EXERCISE SET>
**1.** According to the ghrelin abstract, what two things do intra-LHA injections of ghrelin transiently increase?
**2.** Write the next part of the ghrelin abstract, picking up after its final sentence.

SUPPLIED PASSAGE>
☆ ☆ ☆

Ghrelin's orexigenic action in the lateral hypothalamic area involves indirect recruitment of orexin neurons and arcuate nucleus activation

Abstract

Objective: Ghrelin is a potent orexigenic hormone, and the lateral hypothalamic area (LHA) has been suggested as a putative target mediating ghrelin's effects on food intake. Here, we aimed to investigate the presence of neurons expressing ghrelin receptor (a.k.a. growth hormone secretagogue receptor, GHSR) in the mouse LHA (LHA^GHSR neurons), its physiological implications and the neuronal circuit recruited by local ghrelin action.

Methods: We investigated the distribution of LHA^GHSR neurons using different histologic strategies, including the use of a reporter mice expressing enhanced green fluorescent protein under the control of the GHSR promoter. Also, we investigated the physiological implications of local injections of ghrelin within the LHA, and the extent to which the orexigenic effect of intra-LHA-injected ghrelin involves the arcuate nucleus (ARH) and orexin neurons of the LHA (LHA^orexin neurons) RESULTS: We found that: 1) LHA^GHSR neurons are homogeneously distributed throughout the entire LHA; 2) intra-LHA injections of ghrelin transiently increase food intake and locomotor activity; 3) ghrelin's orexigenic effect in the LHA involves the indirect recruitment of LHA^orexin neurons and the activation of ARH neurons; and 4) LHA^GHSR neurons are not targeted by plasma ghrelin.

☆ ☆ ☆

PROVIDED MATERIAL>

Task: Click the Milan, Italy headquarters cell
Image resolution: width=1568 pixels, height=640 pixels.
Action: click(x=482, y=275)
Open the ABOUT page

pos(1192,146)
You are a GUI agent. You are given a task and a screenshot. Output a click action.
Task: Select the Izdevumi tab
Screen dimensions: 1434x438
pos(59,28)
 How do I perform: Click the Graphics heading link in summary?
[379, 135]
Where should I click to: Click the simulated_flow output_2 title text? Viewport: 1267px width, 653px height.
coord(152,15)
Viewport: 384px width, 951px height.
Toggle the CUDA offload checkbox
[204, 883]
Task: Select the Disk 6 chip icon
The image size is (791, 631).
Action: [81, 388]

☆ ☆ ☆

ANSWERS BY TASK>
**1.** Food intake and locomotor activity.

**2.**
Conclusions: We provide a compelling neuroanatomical and functional characterization of LHA^GHSR neurons in male mice that indicates that LHA^GHSR cells are part of a hypothalamic neuronal circuit that potently induces food intake.

Keywords: AgRP neurons; Food intake; GHSR; LHA.

Figure 1.. Neuroanatomical analysis of LHA^GHSR neurons.

A-D display representative images of coronal brain slices containing a set of hypothalamic regions including the LHA. Each panel shows GHSR-expressing cells through diverse techniques: A. ISHH against GHSR-mRNA in WT mice. B. ISHH against GHSR-mRNA in WT mice. This image was obtained from the Allen Mouse Brain Atlas. C. Immunofluorescence against eGFP in GHSR^eGFP mice. D. ISHH against GHSR-mRNA and immunostaining against eGFP in GHSR^eGFP mice. E display three representative high magnification images of LHA^eGFP+ cells with two or three branched fibers, obtained from GHSR^eGFP mice. F display a bar graph indicating a quantitative analysis of the number of eGFP+ cells along the LHA-rostro-caudal axis of GHSR^eGFP mice. Data is presented as mean ± SEM. In all cases, the wedges in the images indicate LHA^GHSR+ cells detected by each methodology. Insets show high magnification images taken from the areas indicated in low magnification photomicrographs. Scale bar: low magnification, 100 μm; high magnification 10 μm.

Figure 2.. Spatial reconstruction of LHA^eGFP+ cells in GHSR^eGFP mice.

The figure displays representative projection of all eGFP+ cells found in 54 serial section of GHSR^eGFP mouse. A-D shows different 3D-renderings of the LHA^eGFP+ cells, and surrounding structures. A and B displays a fronto-lateral view. C and D displays a frontal orthogonal view and a dorsal orthogonal view, respectively. The insets in B-D provide a wider view of each rendering. A, anterior, P posterior, D dorsal, V ventral, L left, R right, cc corpus callosum, fx fornix, mt mammillothalamic tracts, v ventricles system, opt optic tracts, LHA^eGFP+ cells.

Figure 3.. Intra-LHA-injected ghrelin transiently increases food intake and locomotor activity.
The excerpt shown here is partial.